Foi identificada uma troca de mensagens no Whatsapp no dia 14 de novembro de 2022, entre Cid e o major Rafael Martins de Oliveira. Martins afirmou que precisaria do dinheiro para arcar com custos. Cid solicita que Martins faça estimativa de custos com Hotel, Alimentação e Material, e pergunta se a quantia de R$ 100 mil é suficiente. Martins responde que sim e é orientado por Cid a trazer pessoas do Rio.
Outras ações do plano golpista: Operação 142
Em um dos trechos do relatório da PF, é apresentado ainda um outro detalhamento de medidas de exceção a serem tomadas para evitar a posse do presidente eleito, Lula.

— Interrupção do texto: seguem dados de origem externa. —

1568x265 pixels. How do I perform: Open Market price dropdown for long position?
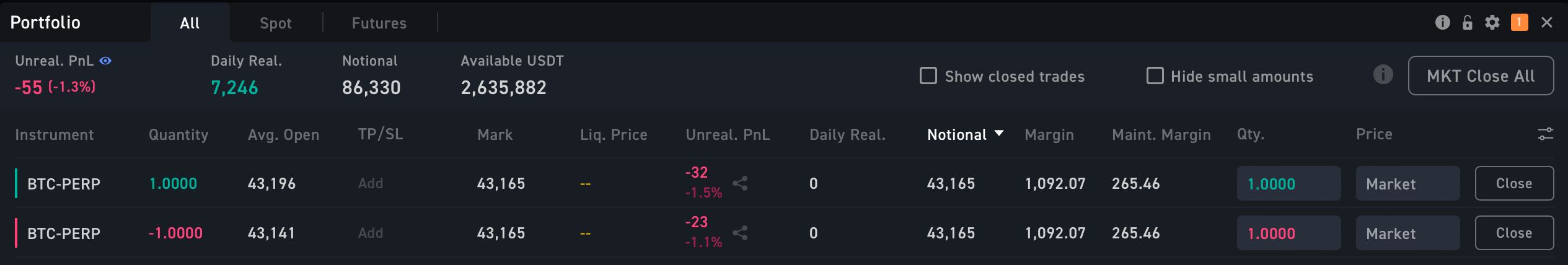tap(1407, 183)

Os golpistas deixam claro como queriam interromper o processo de transição por meio da “Operação 142”.
O documento, encontrado na mesa do assessor do general Braga Netto, durante operação de busca e apreensão autorizada pela justiça na sede do PL, descreve que o plano tinha “o objetivo de subverter o Estado Democrático de Direito, utilizando uma interpretação anômala do artigo 142 da CF, de forma a tentar legitimar o golpe de Estado”.
No texto “Lula não sobe a rampa” há “clara alusão ao impedimento de que o vencedor das eleições de 2022 assumisse o cargo da presidência”. Os golpistas citaram anulação das eleições e impedimento de efetivação de Lula no cargo presidencial, o que leva a crer que o documento foi escrito entre novembro e dezembro de 2022.
Documentos apreendidos pela PF também mostram como o general Braga Netto e o general Augusto Heleno, ex-ministro do Gabinete de Segurança Institucional, iriam chefiar um gabinete ligado à Presidência da República para apoiar Bolsonaro na implementação de um decreto golpista após a consumação do golpe. O gabinete iria articular redes de inteligência e estratégias de comunicação para conquistar apoio nacional e internacional.
Os investigadores também arrecadaram mensagens de Braga Netto pressionando os comandantes da Aeronáutica e do Exército a aderirem ao plano. Entre as estratégias de “milícia digital”, ele teria incentivado ataques públicos e pessoais contra generais que se recusaram a aderir ao plano e seus familiares.
Em depoimento à PF, ambos os comandantes contaram que foram chamados para reuniões com Bolsonaro para aderir ao golpe. Eles afirmaram, no entanto, que recusaram as ações. O ex-comandante da Aeronáutica, brigadeiro Carlos de Almeida Baptista Jr. afirmou que o general Marco Antonio Freire Gomes, ex-comandante do Exército, ameaçou prender Bolsonaro caso ele desse ordens para uso das tropas em um golpe.